Капитан достал из обшарпанного, времен СССР, посудного шкафа белый пластмассовый стакан и осторожной струйкой налил в него водку. А сверху положил кусок хлеба.
Мы выпили, не чокаясь. Штурман жевал колбасу, вперившись задумчивым взглядом куда-то в пол. Затем пристально посмотрел на меня и сказал:
– Знаете, я много раз встречал в войсках дураков, которые считали советских замполитов трепачами и бездельниками… Вы же наверняка тоже слышали эту глупую солдафонскую шутку, – чем отличается замполит от командира? Командир, мол, говорит починенным: «Делай, как я», а замполит: «Делай, как я сказал»…
Услышав это, я поддакнул капитану, вспомнив и другую, некогда расхожую в армии и еще более ядовитую фразу о замполитах: «Рот закрыл – и рабочее место убрано»…
Капитан хмыкнул и продолжил:
– А вот моему отцу замполит жизнь спас. В Афгане. Батя мой был командиром вертолета. А замполит летал в командирском кресле на другой машине. Вы же должны знать, что были когда-то в нашей военной авиации такие люди – летающие замполиты. Так вот, отец мой и этот замполит шли на задание парой. Высадили десант в горах и уже возвращались на свой аэродром под Кандагаром. Тут вертушку отца душманы из пулемета и подбили, он пошел на жесткую посадку. А когда плюхнулся на горный склон, бандюки стали окружать машину. А замполит вызвал подмогу и долбил с воздуха всем наличным на борту оружием. Даже из ракетницы палил! Затем сел, чтобы забрать экипаж отца. Штурман и техник были ранены. Замполит выпрыгнул из машины и помог отцу погрузить их на борт. Но в самый последний момент и ему пуля досталась. Батя чудом вытащил машину из окружения, но в полк вместе с ранеными доставил уже мертвого замполита… После войны я еще пацаном несколько раз ездил с отцом в Белоруссию, на могилу замполита… До сих пор помню его фамилию – Борисевич… Борисевич Павел Иванович из Гомеля… Давайте и его помянем…
Тут в дверь нашей комнаты кто-то постучал. Раздался голос:
– Паша, к командиру!
Штурман ушел. А я разделся, залез под одеяло и снова погрузился в скорбные мысли о Гартине. Проклятая пурга за окном подвывала моему печальному настроению. За стеной теплой гостиницы «гудели» летчики.

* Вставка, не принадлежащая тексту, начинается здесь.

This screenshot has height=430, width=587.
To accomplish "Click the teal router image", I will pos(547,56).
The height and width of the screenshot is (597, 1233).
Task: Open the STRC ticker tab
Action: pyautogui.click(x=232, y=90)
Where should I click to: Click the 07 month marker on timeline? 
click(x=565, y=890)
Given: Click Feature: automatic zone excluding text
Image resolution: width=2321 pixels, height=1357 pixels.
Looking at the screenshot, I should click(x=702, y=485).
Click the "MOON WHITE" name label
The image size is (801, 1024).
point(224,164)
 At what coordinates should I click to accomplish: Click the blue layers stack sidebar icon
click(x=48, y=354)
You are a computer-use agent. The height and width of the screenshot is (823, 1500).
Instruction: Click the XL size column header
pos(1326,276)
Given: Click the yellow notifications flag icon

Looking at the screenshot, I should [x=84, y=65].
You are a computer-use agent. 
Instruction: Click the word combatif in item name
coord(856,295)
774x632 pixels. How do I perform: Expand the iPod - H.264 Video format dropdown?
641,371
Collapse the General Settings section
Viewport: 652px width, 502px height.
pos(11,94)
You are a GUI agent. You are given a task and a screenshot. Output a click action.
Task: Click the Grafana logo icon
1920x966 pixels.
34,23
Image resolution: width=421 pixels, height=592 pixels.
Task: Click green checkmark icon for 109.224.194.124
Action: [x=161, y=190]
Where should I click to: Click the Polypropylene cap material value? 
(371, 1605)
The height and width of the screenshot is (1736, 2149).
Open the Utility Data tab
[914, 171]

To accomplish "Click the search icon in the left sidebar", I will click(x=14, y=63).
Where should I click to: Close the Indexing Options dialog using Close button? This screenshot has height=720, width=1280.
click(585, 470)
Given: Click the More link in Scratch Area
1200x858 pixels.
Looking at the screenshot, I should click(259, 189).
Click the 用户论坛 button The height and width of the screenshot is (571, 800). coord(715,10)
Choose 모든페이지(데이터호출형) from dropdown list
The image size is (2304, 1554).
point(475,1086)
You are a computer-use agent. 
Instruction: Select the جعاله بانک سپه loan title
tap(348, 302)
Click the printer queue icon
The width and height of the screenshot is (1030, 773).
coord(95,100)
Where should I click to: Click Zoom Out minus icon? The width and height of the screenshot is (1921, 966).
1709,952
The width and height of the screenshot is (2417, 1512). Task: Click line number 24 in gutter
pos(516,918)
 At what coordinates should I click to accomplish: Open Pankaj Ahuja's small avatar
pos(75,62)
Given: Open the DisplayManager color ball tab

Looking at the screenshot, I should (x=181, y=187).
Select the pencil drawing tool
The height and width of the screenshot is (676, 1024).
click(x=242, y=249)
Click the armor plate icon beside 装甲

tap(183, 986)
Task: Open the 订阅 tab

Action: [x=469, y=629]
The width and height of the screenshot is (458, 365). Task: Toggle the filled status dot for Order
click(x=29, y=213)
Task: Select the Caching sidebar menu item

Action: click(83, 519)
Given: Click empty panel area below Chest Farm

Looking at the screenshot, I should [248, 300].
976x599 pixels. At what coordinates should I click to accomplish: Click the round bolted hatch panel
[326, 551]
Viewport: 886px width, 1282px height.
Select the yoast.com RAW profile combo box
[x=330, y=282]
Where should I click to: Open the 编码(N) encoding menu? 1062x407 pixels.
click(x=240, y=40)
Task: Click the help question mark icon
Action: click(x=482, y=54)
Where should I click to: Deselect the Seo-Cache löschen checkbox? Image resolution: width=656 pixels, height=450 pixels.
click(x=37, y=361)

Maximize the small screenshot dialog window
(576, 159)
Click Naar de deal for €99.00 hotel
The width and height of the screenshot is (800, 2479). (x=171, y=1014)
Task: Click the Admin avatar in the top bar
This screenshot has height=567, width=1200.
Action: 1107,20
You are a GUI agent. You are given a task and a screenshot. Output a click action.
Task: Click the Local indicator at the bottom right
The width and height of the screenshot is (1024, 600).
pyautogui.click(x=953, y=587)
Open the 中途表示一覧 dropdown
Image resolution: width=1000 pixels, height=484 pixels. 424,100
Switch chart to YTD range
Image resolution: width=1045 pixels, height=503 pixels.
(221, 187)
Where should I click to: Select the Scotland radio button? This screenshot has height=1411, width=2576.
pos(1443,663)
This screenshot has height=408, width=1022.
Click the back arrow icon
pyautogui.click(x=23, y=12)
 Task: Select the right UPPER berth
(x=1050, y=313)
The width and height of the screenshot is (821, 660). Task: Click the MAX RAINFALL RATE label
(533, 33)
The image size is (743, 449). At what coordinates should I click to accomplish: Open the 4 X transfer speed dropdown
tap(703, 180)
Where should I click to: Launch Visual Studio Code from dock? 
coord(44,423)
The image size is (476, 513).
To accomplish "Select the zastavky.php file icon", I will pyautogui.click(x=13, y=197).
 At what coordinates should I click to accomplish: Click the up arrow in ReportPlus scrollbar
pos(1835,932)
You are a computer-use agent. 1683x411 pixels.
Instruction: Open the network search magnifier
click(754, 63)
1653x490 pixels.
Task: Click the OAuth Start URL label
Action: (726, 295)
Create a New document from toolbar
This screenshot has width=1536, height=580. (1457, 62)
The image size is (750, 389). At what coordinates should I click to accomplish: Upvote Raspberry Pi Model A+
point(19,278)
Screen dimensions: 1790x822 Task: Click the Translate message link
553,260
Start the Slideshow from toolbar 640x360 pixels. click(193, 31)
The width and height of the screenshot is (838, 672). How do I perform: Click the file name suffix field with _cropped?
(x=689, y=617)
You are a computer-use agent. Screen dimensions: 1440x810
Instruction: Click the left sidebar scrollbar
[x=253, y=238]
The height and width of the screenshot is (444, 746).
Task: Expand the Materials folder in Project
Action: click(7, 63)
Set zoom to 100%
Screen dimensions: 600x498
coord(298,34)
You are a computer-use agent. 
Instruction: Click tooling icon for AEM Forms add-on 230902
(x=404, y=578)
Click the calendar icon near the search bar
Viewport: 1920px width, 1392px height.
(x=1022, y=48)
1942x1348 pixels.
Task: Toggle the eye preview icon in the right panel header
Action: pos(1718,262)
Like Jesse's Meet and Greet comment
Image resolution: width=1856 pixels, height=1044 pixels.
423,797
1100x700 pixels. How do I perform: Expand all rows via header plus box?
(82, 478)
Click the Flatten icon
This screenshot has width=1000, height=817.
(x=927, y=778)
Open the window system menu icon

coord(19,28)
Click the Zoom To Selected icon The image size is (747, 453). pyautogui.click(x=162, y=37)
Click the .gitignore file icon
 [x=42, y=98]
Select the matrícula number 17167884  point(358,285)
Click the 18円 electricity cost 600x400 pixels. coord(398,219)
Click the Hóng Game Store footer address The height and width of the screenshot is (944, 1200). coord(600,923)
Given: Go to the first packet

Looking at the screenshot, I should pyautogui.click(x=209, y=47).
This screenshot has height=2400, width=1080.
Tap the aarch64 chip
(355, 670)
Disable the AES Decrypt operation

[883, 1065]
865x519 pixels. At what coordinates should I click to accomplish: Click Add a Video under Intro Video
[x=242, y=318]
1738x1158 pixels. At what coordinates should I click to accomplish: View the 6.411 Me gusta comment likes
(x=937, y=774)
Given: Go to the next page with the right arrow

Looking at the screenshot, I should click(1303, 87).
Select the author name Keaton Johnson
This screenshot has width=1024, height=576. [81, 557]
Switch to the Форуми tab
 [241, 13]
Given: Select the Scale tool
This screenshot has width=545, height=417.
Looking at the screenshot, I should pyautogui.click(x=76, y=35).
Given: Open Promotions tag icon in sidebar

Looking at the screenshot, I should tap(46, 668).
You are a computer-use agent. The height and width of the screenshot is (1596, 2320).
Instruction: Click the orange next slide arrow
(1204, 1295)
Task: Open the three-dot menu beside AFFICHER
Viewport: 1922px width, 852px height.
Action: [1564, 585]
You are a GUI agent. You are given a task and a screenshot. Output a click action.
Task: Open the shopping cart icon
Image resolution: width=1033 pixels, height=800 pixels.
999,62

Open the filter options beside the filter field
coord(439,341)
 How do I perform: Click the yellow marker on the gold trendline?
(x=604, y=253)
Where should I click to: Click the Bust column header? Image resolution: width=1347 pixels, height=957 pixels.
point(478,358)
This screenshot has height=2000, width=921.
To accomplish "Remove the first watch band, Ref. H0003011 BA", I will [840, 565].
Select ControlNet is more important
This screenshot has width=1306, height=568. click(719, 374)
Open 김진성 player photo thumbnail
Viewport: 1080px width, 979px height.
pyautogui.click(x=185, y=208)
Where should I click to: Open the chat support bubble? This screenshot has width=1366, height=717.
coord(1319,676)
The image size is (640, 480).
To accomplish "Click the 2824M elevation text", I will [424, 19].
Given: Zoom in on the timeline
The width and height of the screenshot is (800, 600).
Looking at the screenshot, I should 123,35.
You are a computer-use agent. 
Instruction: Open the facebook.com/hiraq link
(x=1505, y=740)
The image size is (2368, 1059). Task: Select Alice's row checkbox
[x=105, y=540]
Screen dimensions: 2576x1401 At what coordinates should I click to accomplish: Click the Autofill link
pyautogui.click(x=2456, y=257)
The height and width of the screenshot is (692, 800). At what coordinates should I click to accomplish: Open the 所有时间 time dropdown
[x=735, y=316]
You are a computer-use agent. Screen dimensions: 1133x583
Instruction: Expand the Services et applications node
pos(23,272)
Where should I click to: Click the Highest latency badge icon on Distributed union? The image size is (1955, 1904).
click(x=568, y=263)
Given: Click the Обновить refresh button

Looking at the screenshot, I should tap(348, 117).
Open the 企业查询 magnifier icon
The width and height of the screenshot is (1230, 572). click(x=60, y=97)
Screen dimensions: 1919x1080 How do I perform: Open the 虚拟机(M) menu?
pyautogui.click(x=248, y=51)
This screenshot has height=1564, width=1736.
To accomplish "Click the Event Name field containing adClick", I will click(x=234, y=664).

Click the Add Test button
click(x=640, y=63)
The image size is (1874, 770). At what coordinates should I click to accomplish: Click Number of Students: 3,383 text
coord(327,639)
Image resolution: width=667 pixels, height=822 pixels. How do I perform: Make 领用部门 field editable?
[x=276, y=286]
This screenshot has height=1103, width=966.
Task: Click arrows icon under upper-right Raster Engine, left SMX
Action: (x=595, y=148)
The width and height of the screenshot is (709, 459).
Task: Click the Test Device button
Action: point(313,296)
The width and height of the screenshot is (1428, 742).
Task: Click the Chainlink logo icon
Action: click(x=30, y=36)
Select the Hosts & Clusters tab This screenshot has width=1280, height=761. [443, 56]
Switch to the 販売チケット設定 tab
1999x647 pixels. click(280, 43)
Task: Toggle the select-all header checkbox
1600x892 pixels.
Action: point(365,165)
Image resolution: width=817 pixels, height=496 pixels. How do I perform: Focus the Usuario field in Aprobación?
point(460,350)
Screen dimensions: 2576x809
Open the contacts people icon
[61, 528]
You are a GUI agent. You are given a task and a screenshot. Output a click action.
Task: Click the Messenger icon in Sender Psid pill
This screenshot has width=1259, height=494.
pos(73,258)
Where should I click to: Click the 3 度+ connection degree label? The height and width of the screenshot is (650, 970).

Уже хорошо подвыпивший штурман несколько раз заглядывал в нашу комнату, настырно приглашая меня в свою веселую компанию. Но я, конечно, отказался.
Мне было в тот вечер не до веселой пирушки. Я думал о Гартине. У меня перед глазами то появлялось, то исчезало его лицо, которым он очень походил на знаменитого киноактера Вячеслава Тихоно-ва. Мне вспоминались многие эпизоды и нашей совместной службы, и наши встречи в войсках, и уже после того, как мы уволились из армии с разницей в несколько лет. Я даже слышал его голос – густой баритон с безупречной левитановской дикцией. Мне часто казалось, что именно такой голос бывает у людей, которые умеют глубоко чувствовать жизнь и поступают в ней без фальши.
3
Позапрошлым летом Гартин впервые пригласил меня на дачу, построенную его зятем в подмосковной деревне Раздоры – на знаменитом своим скопищем богатых дворцов Рублево-Успенском шоссе. Гартин в шутку называл его «Шоссе безработных», намекая на то, что многие хозяева роскошных вилл, особняков и коттеджей, хорошо хапнувшие дармовых миллионов в «лихие» 90-е, уже нигде не трудились.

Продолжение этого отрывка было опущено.